Environment & Ecology


Environment & Ecology Committee

With the understanding that vegetation is the most important visible signature of a park system and that vegetation is the most important aspect of a parks system’s ability to contribute to the regional ecosystem through the provision woodlands, copses, meadows, waterways and water features that provide for wildlife habitat, ecosystem services, and human comfort and pleasure.

Tthe purpose of the Environment & Ecology Committee is to monitor the condition of vegetation (canopy, under story, shrub layer, ground layer), soil (especially with regard to erosion), stream corridors and other water features, and wildlife habitats in terms of physical condition and health, the impacts of weather and vandalism, the ability to contribute to park programming and the ability to contribute to neighborhood and district aesthetics.

The Committee should make seasonal observations of each City park, using evaluation sheets that contain a checklist of issues and subjects that can be addressed in terms of “level of condition”, “comments” and “recommendations”.

Recommendations should include immediate action(s), middle and long-term action(s), action(s) possible through volunteers, action(s) possible through funded citizen efforts, and actions only possible through funded professional attention.

The observations results should then be shared with the entire membership of the Syracuse Parks Conservancy, after which the evaluation sheets should be shared with the Syracuse Department of Parks, Recreation & Youth Programs and include ideas regarding sources of necessary project funding for the Conservancy and the City.

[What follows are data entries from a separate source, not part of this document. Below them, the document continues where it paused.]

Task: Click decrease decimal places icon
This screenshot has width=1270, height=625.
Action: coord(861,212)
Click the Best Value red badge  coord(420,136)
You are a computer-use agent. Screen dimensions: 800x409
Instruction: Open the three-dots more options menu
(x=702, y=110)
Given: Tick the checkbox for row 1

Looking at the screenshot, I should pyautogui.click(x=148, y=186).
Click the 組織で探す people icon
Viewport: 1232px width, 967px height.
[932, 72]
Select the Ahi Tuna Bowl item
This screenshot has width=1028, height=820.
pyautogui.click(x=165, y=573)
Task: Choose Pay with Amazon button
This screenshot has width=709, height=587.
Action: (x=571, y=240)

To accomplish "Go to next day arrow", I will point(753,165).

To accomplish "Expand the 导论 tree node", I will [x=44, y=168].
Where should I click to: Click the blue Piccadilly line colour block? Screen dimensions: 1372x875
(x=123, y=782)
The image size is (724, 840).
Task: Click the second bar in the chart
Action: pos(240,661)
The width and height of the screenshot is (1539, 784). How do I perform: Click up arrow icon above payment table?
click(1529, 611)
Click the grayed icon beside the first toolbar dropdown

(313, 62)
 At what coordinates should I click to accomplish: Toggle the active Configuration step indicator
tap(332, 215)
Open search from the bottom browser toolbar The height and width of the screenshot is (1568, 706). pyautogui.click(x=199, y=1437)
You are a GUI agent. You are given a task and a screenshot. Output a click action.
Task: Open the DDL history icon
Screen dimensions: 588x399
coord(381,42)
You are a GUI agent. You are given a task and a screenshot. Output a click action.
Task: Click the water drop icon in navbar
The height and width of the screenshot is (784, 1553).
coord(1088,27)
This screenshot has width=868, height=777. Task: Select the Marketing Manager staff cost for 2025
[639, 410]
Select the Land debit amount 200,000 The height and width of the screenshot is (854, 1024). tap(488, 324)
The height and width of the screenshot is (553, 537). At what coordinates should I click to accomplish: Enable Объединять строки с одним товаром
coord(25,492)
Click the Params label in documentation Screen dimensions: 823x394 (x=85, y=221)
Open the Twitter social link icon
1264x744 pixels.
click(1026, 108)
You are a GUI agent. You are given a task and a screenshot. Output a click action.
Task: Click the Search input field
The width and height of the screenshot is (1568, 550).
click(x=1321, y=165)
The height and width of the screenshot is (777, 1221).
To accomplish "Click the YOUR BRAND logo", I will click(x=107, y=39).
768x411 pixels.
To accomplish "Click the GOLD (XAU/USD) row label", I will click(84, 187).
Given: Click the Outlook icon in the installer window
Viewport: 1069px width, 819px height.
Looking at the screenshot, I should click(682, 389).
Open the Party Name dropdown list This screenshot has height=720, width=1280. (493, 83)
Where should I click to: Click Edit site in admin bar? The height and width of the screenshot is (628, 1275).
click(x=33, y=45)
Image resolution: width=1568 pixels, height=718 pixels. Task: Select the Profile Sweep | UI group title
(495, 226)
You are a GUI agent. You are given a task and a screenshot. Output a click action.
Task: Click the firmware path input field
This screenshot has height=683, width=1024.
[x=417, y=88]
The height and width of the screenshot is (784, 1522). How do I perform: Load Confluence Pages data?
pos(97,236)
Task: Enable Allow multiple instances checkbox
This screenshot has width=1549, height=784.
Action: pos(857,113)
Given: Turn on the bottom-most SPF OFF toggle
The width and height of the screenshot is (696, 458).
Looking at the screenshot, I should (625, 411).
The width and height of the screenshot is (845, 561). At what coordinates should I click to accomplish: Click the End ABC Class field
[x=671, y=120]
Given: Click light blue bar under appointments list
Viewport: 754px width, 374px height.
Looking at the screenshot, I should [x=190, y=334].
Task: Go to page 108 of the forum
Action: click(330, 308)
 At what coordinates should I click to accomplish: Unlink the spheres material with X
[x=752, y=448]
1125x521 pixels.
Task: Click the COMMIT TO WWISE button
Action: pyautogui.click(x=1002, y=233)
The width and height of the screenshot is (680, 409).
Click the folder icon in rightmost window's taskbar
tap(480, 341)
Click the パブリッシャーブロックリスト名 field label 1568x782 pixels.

The Committee should also make recommendations to the Syracuse Department of Parks, Recreation & Youth Programs regarding the value of the parks system in enhancing such ecosystem services as reduction of heat island effect, detention of storm water, and the cleaning and nourishment of air, soil and water.

In light of this, the Committee should work with the City (and the Planning, Design and Preservation Committee) to develop an agenda for planning additional woodlands, copses and gardens and for planting as many rain gardens as possible. This would enrich the parks themselves and the districts and neighborhoods of the City.

It would also contribute to maintaining the health and cleanliness of the Onondaga watershed.